= PROBLEM STATEMENT =
Print every line of the listing below, starting with the line that holds "bicho carpinteiro (22, 343)" and going on through the line that holds "blog karlus (17, 364)", both included, and print nothing else.

= DATA SUPPLIED =

• • • •

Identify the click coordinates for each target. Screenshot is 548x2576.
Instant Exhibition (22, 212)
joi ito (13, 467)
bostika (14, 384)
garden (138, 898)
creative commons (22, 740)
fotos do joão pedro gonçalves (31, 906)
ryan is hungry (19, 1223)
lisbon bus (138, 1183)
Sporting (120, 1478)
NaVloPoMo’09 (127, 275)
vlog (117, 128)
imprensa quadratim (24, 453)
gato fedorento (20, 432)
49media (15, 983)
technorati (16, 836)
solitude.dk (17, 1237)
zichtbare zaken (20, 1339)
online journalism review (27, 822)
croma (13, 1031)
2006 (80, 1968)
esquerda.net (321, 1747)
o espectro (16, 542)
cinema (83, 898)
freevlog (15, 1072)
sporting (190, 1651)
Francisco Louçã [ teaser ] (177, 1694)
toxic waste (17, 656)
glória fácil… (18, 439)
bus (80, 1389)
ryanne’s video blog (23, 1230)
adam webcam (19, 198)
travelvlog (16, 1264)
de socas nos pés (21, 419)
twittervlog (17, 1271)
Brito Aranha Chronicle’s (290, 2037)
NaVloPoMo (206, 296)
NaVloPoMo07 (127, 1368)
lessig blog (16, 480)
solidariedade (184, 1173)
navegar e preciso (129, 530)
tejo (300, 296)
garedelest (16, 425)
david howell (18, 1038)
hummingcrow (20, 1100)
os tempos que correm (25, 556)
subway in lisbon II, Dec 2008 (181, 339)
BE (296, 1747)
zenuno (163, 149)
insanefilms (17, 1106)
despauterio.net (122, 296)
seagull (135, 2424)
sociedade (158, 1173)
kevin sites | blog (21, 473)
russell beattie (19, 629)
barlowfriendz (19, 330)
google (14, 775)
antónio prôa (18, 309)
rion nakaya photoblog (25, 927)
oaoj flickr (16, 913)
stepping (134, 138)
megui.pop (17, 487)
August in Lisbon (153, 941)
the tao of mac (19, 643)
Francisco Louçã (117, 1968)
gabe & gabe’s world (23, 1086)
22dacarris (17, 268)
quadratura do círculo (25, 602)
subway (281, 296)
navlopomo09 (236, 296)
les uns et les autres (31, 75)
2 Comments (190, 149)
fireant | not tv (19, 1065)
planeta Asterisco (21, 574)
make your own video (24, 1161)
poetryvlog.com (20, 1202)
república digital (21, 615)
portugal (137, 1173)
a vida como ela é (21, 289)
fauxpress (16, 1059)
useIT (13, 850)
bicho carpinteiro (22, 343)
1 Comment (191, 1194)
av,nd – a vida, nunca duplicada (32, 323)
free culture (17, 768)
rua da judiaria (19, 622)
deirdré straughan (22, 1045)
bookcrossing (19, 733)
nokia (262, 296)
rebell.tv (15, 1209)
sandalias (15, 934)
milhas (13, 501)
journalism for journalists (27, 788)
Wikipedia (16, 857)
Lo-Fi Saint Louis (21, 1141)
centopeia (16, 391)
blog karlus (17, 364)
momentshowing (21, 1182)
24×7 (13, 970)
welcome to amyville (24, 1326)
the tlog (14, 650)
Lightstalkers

• • • •

= ANSWER =
bicho carpinteiro (22, 343)
1 Comment (191, 1194)
av,nd – a vida, nunca duplicada (32, 323)
free culture (17, 768)
rua da judiaria (19, 622)
deirdré straughan (22, 1045)
bookcrossing (19, 733)
nokia (262, 296)
rebell.tv (15, 1209)
sandalias (15, 934)
milhas (13, 501)
journalism for journalists (27, 788)
Wikipedia (16, 857)
Lo-Fi Saint Louis (21, 1141)
centopeia (16, 391)
blog karlus (17, 364)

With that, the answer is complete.